Ankara’nın İhracat Başarısı: Limanı Olmayan Şehir, Yüksek Teknoloji ile Zirveye Tırmandı
Ankara Sanayi Odası Başkanı Seyit Ardıç’ın Ankara Sanayi Odası’nda yaptığı konuşmada, şehrin ihracatındaki büyük başarıya dikkat çekildi. Ankara, özellikle yüksek teknolojiye dayalı ürünlerde %12,1’lik bir payla öne çıkmayı başardı. Limanı olmayan bir şehir olmasına rağmen, yüksek teknoloji yatırımlarının ve sanayi sektöründeki güçlü performansın katkısıyla bu başarı elde edildi. Ardıç, bu başarının arkasında Ankara’nın sanayicilerinin azmi ve inovasyona yönelik güçlü yönelimlerinin olduğunu vurguladı. Ardıç, “Ankara, teknolojik dönüşümünü hızla tamamladı ve sanayi alanında önemli bir oyuncu haline geldi. Bu başarı, şehrimizin geleceği için bir umut kaynağıdır,” dedi.

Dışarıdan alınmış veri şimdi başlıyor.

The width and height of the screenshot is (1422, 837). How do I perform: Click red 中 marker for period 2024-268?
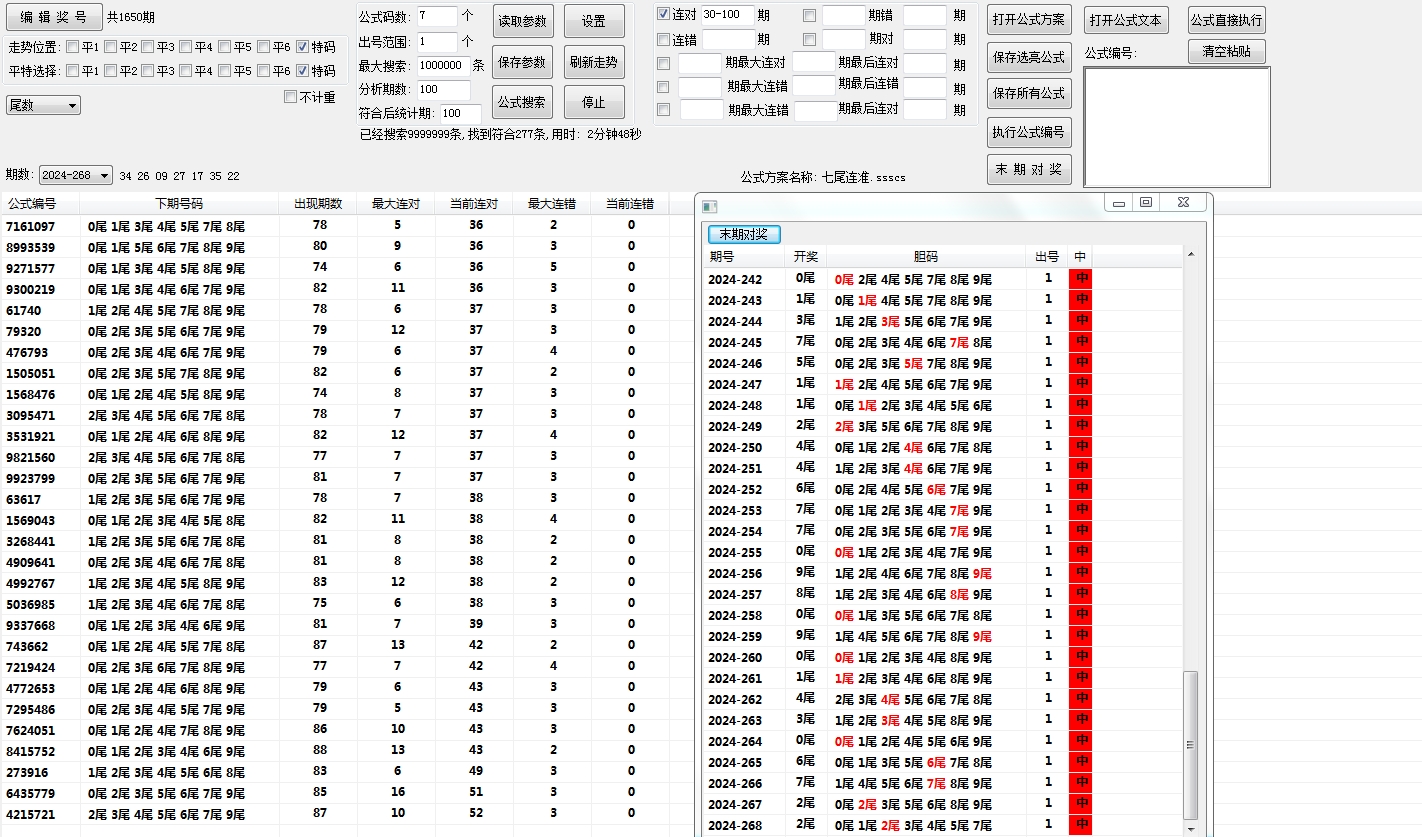tap(1080, 825)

Yeni Dünya Düzeni ve Türkiye’nin Küresel Ekonomideki Yeri
Türkiye’nin küresel ekonomik sistemdeki etkisini güçlendirme hedefleri doğrultusunda, Türkiye Odalar ve Borsalar Birliği (TOBB) Başkanı Rifat Hisarcıklıoğlu’nun Dünya Odalar Federasyonu Başkanlığı’na seçilmesi, önemli bir kilometre taşı olarak kabul ediliyor. Hisarcıklıoğlu’nun dünya iş dünyasında Türk iş insanlarının sesini duyurması, Türkiye’nin ekonomik gücünü artırma yolunda kritik bir adım olarak görülüyor. Ardıç, Hisarcıklıoğlu’nun liderliğinde Türkiye’nin küresel ticaretteki rolünün arttığını belirterek, yeni dünya düzeninde teknolojik alanların, ülkelerin jeopolitik üstünlüklerini belirleyecek en önemli unsurlar arasında yer alacağını ifade etti.

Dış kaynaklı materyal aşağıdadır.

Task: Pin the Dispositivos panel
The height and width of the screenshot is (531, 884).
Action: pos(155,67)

2025 Beklentileri: Ekonomik Zorluklar ve İhracatçıların Talepleri
2025 yılı için ekonomik beklentiler, zorlu bir süreçten geçileceğini gösteriyor. Ardıç, özellikle yüksek faiz oranları, maliyet artışları ve enflasyonla mücadelenin, üretim ve ticaretin önündeki en büyük engeller arasında yer aldığını belirtti. Türk ihracatçıları ise, kur artışlarının enflasyonun altında kalmasından ötürü rekabet gücünün azaldığını dile getiriyor. İhracatçıların talepleri, döviz kuru ile enflasyonun paralel bir şekilde artması yönünde. Ardıç, bu konuda hükümete çağrı yaparak, “İhracatçılarımızın rekabet gücünü artırmak için döviz kuru ve enflasyon arasındaki dengeyi korumamız şart” dedi.

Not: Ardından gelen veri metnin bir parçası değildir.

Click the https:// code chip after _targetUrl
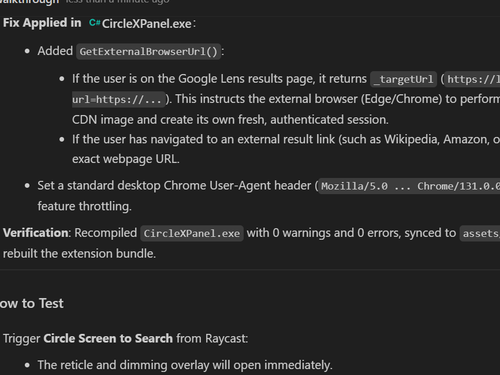Screen dimensions: 500x375 [x=472, y=79]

İstihdam, Eğitim ve Demografik Sorunlar: Yapısal Reformların Zorunluluğu
Türkiye’nin ekonomik büyümesinin önündeki engellerin başında eğitim ve istihdam politikalarındaki uyumsuzluk yer alıyor. Seyit Ardıç, üniversite mezunlarının işsizlik oranının %33,3’e ulaşmasının, iş gücü piyasasıyla eğitim arasındaki uyumsuzluğu gözler önüne serdiğini belirtti. Ayrıca, 15-34 yaş arasındaki gençlerin %27’sinin eğitimde veya istihdamda yer almaması, Türkiye’nin geleceği için ciddi bir tehdit oluşturuyor. Eğitim sisteminin, yüksek teknolojili üretime geçişin önündeki en büyük engellerden biri olduğunu belirten Ardıç, eğitim ve istihdam politikalarının yeniden şekillendirilmesi gerektiğini vurguladı.
Demografik Dönüşüm ve Gelecek Tehditleri: Yaşlanan Nüfusun Ekonomiye Etkisi
Ankara Sanayi Odası Başkanı Seyit Ardıç, Türkiye’nin demografik yapısındaki hızlı değişimlere de dikkat çekti. Özellikle 65 yaş üstü nüfusun artışı ve genç nüfusun eğitimden uzak kalması, gelecekteki iş gücü ihtiyacı konusunda endişeleri artırıyor. Ardıç, Türkiye’nin doğurganlık hızındaki düşüşle birlikte 2100 yılına gelindiğinde nüfus kaybı yaşayacak ülkeler arasında yer alabileceğini belirtti. Bu durum, ekonomik büyüme hedeflerine ulaşmada büyük bir engel teşkil ediyor.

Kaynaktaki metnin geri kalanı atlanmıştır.